··· Texte à lire ···

[1. Le régime capitaliste]

Nous vivons actuellement en régime capitaliste. Il est important de le rappeler car il est bien difficile aujourd’hui de rencontrer quelqu’un se déclarant partisan d’un tel régime. Pourtant, c’est la vérité. Moyennant un salaire indexé sur un certain standard de vie, calculé proportionnellement à la qualité de leur travail, des millions de travailleurs assument presqu’entièrement l’activité économique du pays; ils assurent ainsi la prospérité d’une oligarchie.

On n’ose plus qualifier d’exploiteurs leurs employeurs tant ces derniers sont mis en coupe réglée par l’État. Ce n’est qu’en se salariant eux-mêmes qu’ils parviennent à s’abriter des exigences croissantes du fisc. Pour la plupart d’entre eux, le régime capitaliste est devenu, au fil du temps, une très mauvaise affaire. Ils paient aujourd’hui leur intransigeance d’hier.

Cependant, toute la puissance financière du pays se trouve canalisée et va gonfler un budget d’État pléthorique. Voilà bien l’accumulation capitaliste des richesses si violemment dénoncée par Karl Marx. Rien décormais ne peut, sur le plan économique, être librement entrepris. Toute action de ce genre demeure subordonnée à l’agrément du pouvoir politique. Le régime capitaliste est devenu un régime politique de dirigisme à outrance, un régime de capitalisme d’État. Désormais c’est la Nation toute entière qui subit l’exploitation de son activité. Comme le disait le Pape Paul VI dans son encyclique « Populorum Progressio », « la civilisation actuelle accroît la richesse des riches et la puissance des forts en confirmant la misère des pauvres et en ajoutant à la servitude des opprimés ».

··· Données fournies ···

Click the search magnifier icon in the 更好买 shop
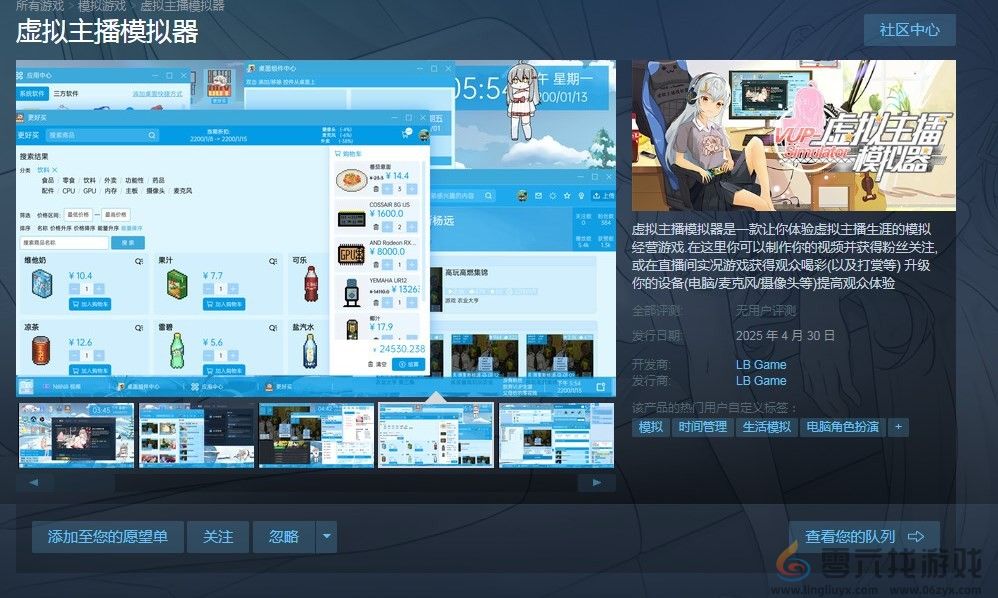Screen dimensions: 998x598 pyautogui.click(x=152, y=135)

···

*Consigne 1*. D'après le texte sur le régime capitaliste, pourquoi est-il important de rappeler que nous vivons actuellement en régime capitaliste ? Répondez en une à trois phrases.
*Consigne 2*. Recopiez mot pour mot le passage du texte sur le régime capitaliste qui commence par « Nous vivons actuellement » et se poursuit jusqu'à « leur intransigeance d’hier. ».

*Réponse 1*. Il est important de le rappeler parce qu'il est aujourd'hui bien difficile de rencontrer quelqu'un qui se déclare partisan d'un tel régime.

*Réponse 2*.
Nous vivons actuellement en régime capitaliste. Il est important de le rappeler car il est bien difficile aujourd’hui de rencontrer quelqu’un se déclarant partisan d’un tel régime. Pourtant, c’est la vérité. Moyennant un salaire indexé sur un certain standard de vie, calculé proportionnellement à la qualité de leur travail, des millions de travailleurs assument presqu’entièrement l’activité économique du pays; ils assurent ainsi la prospérité d’une oligarchie.

On n’ose plus qualifier d’exploiteurs leurs employeurs tant ces derniers sont mis en coupe réglée par l’État. Ce n’est qu’en se salariant eux-mêmes qu’ils parviennent à s’abriter des exigences croissantes du fisc. Pour la plupart d’entre eux, le régime capitaliste est devenu, au fil du temps, une très mauvaise affaire. Ils paient aujourd’hui leur intransigeance d’hier.